A study published in the December issue of Plastic and Reconstructive Surgery, the official medical journal of the American Society of Plastic Surgeons, says that 10 percent of women who undergo mastectomy and immediate breast reconstruction depend on opioid pain relievers months after surgery.
Opioids are a class of pain relievers that include oxycontin, hydrocodone, codeine, fentanyl and morphine.
The research, performed by the University of Michigan, Ann Arbor, analyzed health information collected from 4,113 women who experienced a mastectomy and immediate breast reconstruction between 2010 and 2014.
According to the American Society of Plastic Surgeons, breast reconstruction is the most common type of cancer reconstruction procedure in the U.S., with 109,000 procedures performed in 2016.
"Many women choose the breast reconstruction procedure after mastectomy because they want to feel 'whole' after losing one or both breasts," said Dr. Mona Alqulali, F.A.C.O.G., Ph.D.
During the breast reconstruction procedure, a plastic surgeon replaces the breast tissue removed during a mastectomy or lumpectomy with a saline or silicone breast implant or tissue from another body area such as the abdomen or back of the thigh.
Some reconstruction procedures combine both artificial implants and patient tissue.
Identifying At-Risk Groups
Researchers deemed the women who participated in the study as "opioid-naive" with prescriptions for opioids in the year before their surgeries.
Pharmacy records of the participants showed that 90 percent of the women filled their opioid pain reliever prescriptions after their breast reconstruction procedures.
The findings regarding the opioid prescriptions were similar to other studies that reported on high rates of opioid use after less serious surgical procedures.
Three months post-op, 10 percent of the women in the study continued to fill their opioid prescriptions.
Women who experienced complications from their surgical procedure such as infection filled their prescriptions more readily than their counterparts without complications.
Continued opioid use was less likely for participants who were undergoing chemotherapy or those who opted for natural breast augmentation using autologous tissue compared to women who chose artificial implant reconstruction.

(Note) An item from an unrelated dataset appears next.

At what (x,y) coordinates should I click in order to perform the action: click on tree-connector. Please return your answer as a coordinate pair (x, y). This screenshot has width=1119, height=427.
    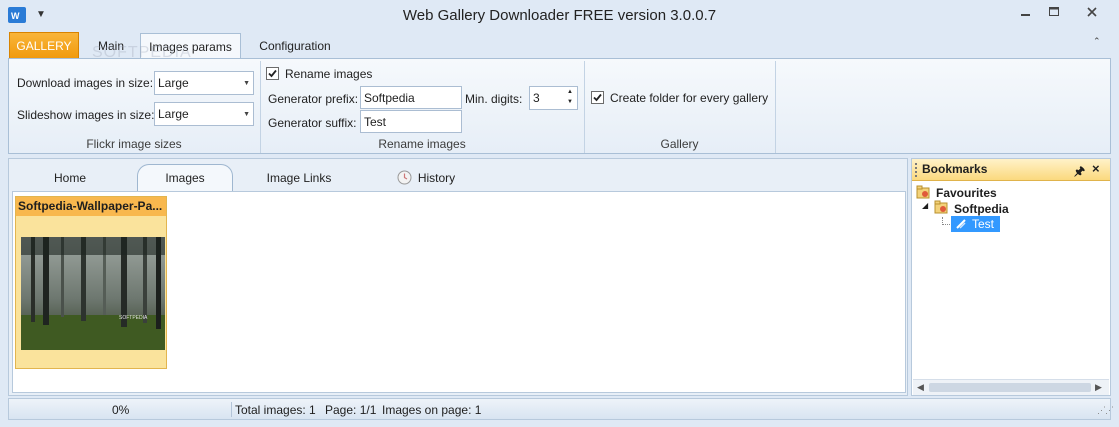
    Looking at the image, I should click on (946, 221).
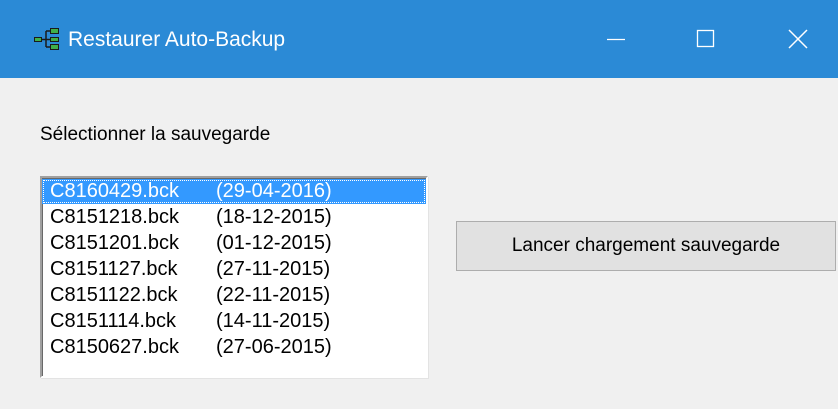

Women with depression and anxiety also used opioids at higher rates, as did women who experienced bilateral reconstruction or reconstruction of both breasts.
Women between 55 and 64 used opioids at lower doses than younger demographics.
"Using pain relievers is a common way to manage pain after surgery, but if the use of opioids continues for months after the procedure, patients should talk to their physicians to find different ways to manage pain," Alqulali said.
The recovery from breast reconstruction is similar to the recovery for other breast surgery procedures, such as breast augmentation and the breast lift.
"Typically there is bruising and swelling for two to three weeks after surgery, and patients should expect to wear a compression garment after surgery to reduce fluid retention," Alqulali said.
Many individuals can return to regular activity six to eight weeks after their procedures and can resume strenuous activity or exercise after being cleared by their physician.
The Impact of Opioids
The primary concern regarding the prolonged use of opioids after surgery is dependence.
Other effects of long-term use include digestive problems such as nausea, vomiting and constipation; abdominal distention; respiratory depression; liver damage; and brain damage.
Prolonged opioid use also makes individuals more tolerant of the drugs.
"If a patient becomes tolerant to a pain reliever, the pain reliever will not work if they need it after another surgery," said Alqulali.
Although these drugs are legal when prescribed by a physician, opioid abuse and addiction is an increasing problem in the U.S.
According to the American Society of Addiction Medicine, there were 20,101 overdose deaths related to prescription opioid pain relievers.
The study hopes to make both plastic surgeons and patients aware of risk factors and complications about prolonged opioid use.
American Society of Plastic Surgeons. Ten Percent Rate of Prolonged Opioid Use After Breast Reconstruction. 28 November 2017.
American Society of Addiction Medicine. Opioid Addiction Disease 2016 Facts and Figures.